Now there’s a chance that Lutnick could fill Yellen’s role. At the very least, Lutnick’s current job means he is helping oversee the appointment of regulators with oversight over FMX’s plans — and much of the rest of his business empire. (Duffy said he is not concerned about Lutnick’s relationship with Trump, adding that such obvious conflicts would be “a biblical disaster.”)
Any senior government position should make questions about conflicts of interest inevitable and force Lutnick — like anyone with such broad business interests assuming a role in a presidential administration — to divest assets or place them in a blind trust to avoid legal problems. The guidance allows new officers to minimize capital gains taxes as long as they invest the proceeds of any sales in an accepted investment fund, such as a broad-based mutual fund.
But rules set by the Office of Government Ethics may be less strictly enforced under Trump, according to Kate Belinski, a partner at the law firm Ballard Spahr. “There’s really no way to get people to comply with that guidance,” she said by phone — barring, she added, threats from the Justice Department, which would be unlikely to turn on its own government officials under Trump.
While still uncertain, the prospect of Lutnick’s departure leaves his 13,000 employees wondering who, if he moves on, will lead them after his 33 years at the helm.
Even for those who have worked at Cantor for a while, there is no easy answer. While he can be bombastic in public and on television, in business he is known for his discretion and for keeping a very tight circle of loyal and trusted advisers, according to people familiar with his work style.
Main adjuncts
Lutnick has repeatedly said he loves his current job but would accept a position if Trump asked him, leaving the precise fate of his companies — which stretch from Singapore to Tel Aviv and even the Philadelphia suburbs — uncertain. But while the companies grew aggressively during his tenure, they remained largely autonomous entities, likely capable of managing themselves.
His Newmark real estate company is mainly run by CEO Barry Gosin, who is popular with employees. Cantor and BGC — the company that recently launched FMX — have clear heads of their divisions, but it’s unclear how they would be directed without Lutnick’s day-to-day involvement.
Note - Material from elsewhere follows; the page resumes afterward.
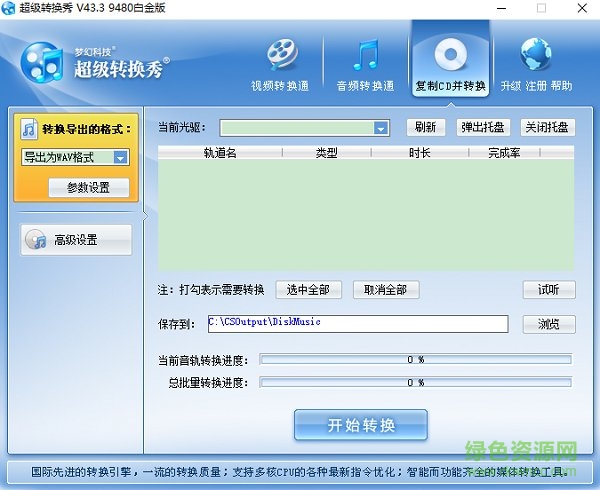
Task: Open the 音频转换通 music note icon
Action: [364, 55]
At Cantor, Lutnick’s top deputies have all been in their roles for at least six years and pushing their own business agendas. They include Sage Kelly, a former Jefferies Group healthcare banker who quickly expanded the company’s investment banking division; Christian Wall, who joined Credit Suisse and oversees fixed income; and Pascal Bandelier, a former Barclays trading executive who runs the equities business.
One key adviser likely to play a close role in any transition is old ally Stephen Merkel, who joined Cantor in 1993 after a stint as a lawyer at Goldman Sachs’ J. Aron division, and was in an elevator at the World Trade Center when the first plane hit during the Sept. 11, 2001, terrorist attacks. Merkel was nearly consumed by flames for just a few seconds, according to “On Top of the World,” a book by Lutnick’s college friend Tom Barbash, who told the story of Cantor after 9/11, when it lost 658 employees.